短い課題 1:
このあとに示す、詩の〈高み〉について述べた文章を、一字も変えずに全文そのまま繰り返してください。

提供テキスト:
- - -

〈高み〉を心に
尾池和子
「詩は、精神の高みをうたわなければ意味が無い」大島さんは、繰り返し口にされました。その詩は、世の中の動きとは無関係に、風景や恋愛をうたう詩…〈純粋詩〉poêmes pursではなく、〈状況詩〉と呼ぶものでした。そんなものは詩にならない、といわれるような状況を詩にすることによって、苦しんでいるひとに寄り添い、そのもとのところへ目を向けようとされました。「身のまわりのことだけに、かかずりあう」純粋時に批判をこめて、〈非純粋詩〉poémes impursとも呼ばれました。しかも、それは「ひとを、泥にまみれさせるようなもの」ではなく、ひとの心を「空に舞い上がらせるような」、かつてアラゴンの『ウラル万才!』によって、生涯、詩人として生き抜かれる、道筋をつけられたように、「ひとの生き方に、影響をあたえる詩」でなければならない、と言われました。

- - -

抽出レコード:

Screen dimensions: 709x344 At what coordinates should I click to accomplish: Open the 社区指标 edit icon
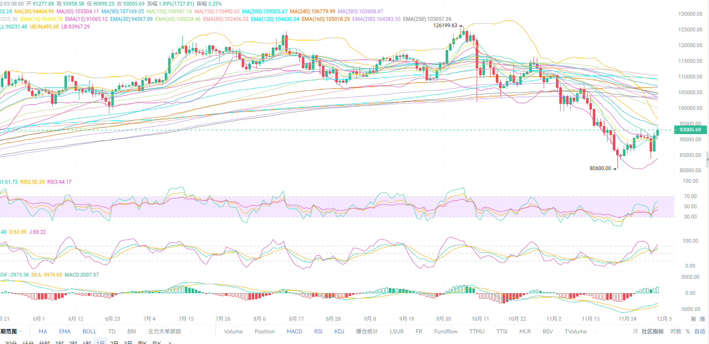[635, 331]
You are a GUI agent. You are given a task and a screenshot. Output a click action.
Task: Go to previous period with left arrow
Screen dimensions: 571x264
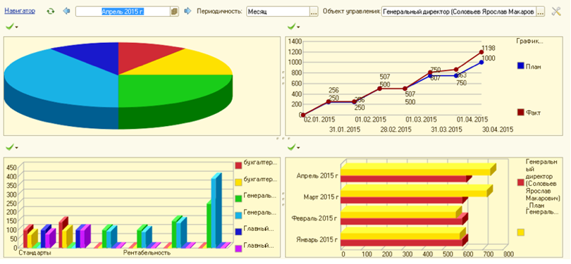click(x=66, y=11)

- - -

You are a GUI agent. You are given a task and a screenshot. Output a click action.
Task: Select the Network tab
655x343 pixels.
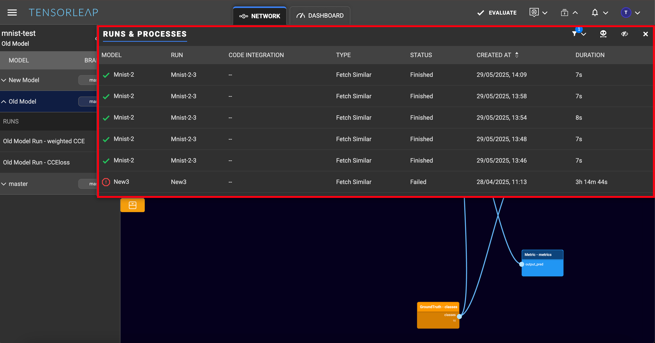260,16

- - -

短い課題 2:
上のレコードのうち、「Screen dimensions: 709x344」を含む行から「click(x=66, y=11)」を含む行までを、空行を除いた番号付きリストとして書き直してください。画像は回答に含めないでください。

解答例 1:
〈高み〉を心に
尾池和子
「詩は、精神の高みをうたわなければ意味が無い」大島さんは、繰り返し口にされました。その詩は、世の中の動きとは無関係に、風景や恋愛をうたう詩…〈純粋詩〉poêmes pursではなく、〈状況詩〉と呼ぶものでした。そんなものは詩にならない、といわれるような状況を詩にすることによって、苦しんでいるひとに寄り添い、そのもとのところへ目を向けようとされました。「身のまわりのことだけに、かかずりあう」純粋時に批判をこめて、〈非純粋詩〉poémes impursとも呼ばれました。しかも、それは「ひとを、泥にまみれさせるようなもの」ではなく、ひとの心を「空に舞い上がらせるような」、かつてアラゴンの『ウラル万才!』によって、生涯、詩人として生き抜かれる、道筋をつけられたように、「ひとの生き方に、影響をあたえる詩」でなければならない、と言われました。

解答例 2:
1. Screen dimensions: 709x344 At what coordinates should I click to accomplish: Open the 社区指标 edit icon
2. [635, 331]
3. You are a GUI agent. You are given a task and a screenshot. Output a click action.
4. Task: Go to previous period with left arrow
5. Screen dimensions: 571x264
6. click(x=66, y=11)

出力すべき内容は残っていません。